It is one of the less egregious but still curious developments in the online discourse. Take this classic of the genre — two top football teams play out a 4-3 thriller with all the trimmings: red cards, end-to-end play and, of course, a last-minute winner. Soon after, a journalist posts on social media something perfectly anodyne, such as: “That might be one of the best matches of the last five years.” Cue the backlash.
The critique can have multiple entry points, and usually involves an assertion that said match was not that good, and certainly pales in comparison with example x from year y. But the conclusion is almost always the same: the writer stands accused of that great crime of our modern age — recency bias.
There is good reason to be alive to the threat of any cognitive bias. In this instance, we risk making inaccurate assessments and therefore poorer decisions by allocating too much weight to recent events over longer-term results or more relevant data. But overcorrection does little good either. Just because something happened recently ought not be cause for automatic disqualification.

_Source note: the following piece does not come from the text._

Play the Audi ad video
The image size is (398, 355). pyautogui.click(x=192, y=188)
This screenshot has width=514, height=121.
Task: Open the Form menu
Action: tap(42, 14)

In an article for The Guardian marking 40 years since the release of Back to the Future, the actress Lea Thompson, who played Lorraine Baines (you know, the one who falls in love with her own son), said something rather striking:
“If you made Back to the Future in 2025 and they went back 30 years, it would be 1995 and nothing would look that different. The phones would be different but it wouldn’t be like the strange difference between the 80s and the 50s and how different the world was.”
Now, for the purposes of transparency, I will admit to never having seen the film. But I have been alive for the last 30 years and I’ve got to tell you, I think 2025 is more different to 1995 than Thompson lets on. Consider the following four points:
First, mobile phones were not so much “different” in 1995 as they were an oddity. Only around 12% of Americans owned one, compared with 98% today. In fact, holding a conversation in public was so unusual that it was a slightly embarrassing thing to do and occasionally invited public opprobrium.
Second, not having a phone today (really, a smartphone) is considered a determinant of social and economic exclusion. It is more than a communication device — it is a portal to essential services such as banking, healthcare and transport. Smartphones have also become central to maintaining relationships and participating in the online communities that now form a core part of contemporary life.
Third, we are all content creators now. And fourth, the algorithm-driven platforms on our phones are fundamentally reshaping our information environments — and culture — in ways we do not yet fully understand, but are unlikely to be wholly benign. This threatens to explode the truth regime upon which liberal democracy has until recently flourished.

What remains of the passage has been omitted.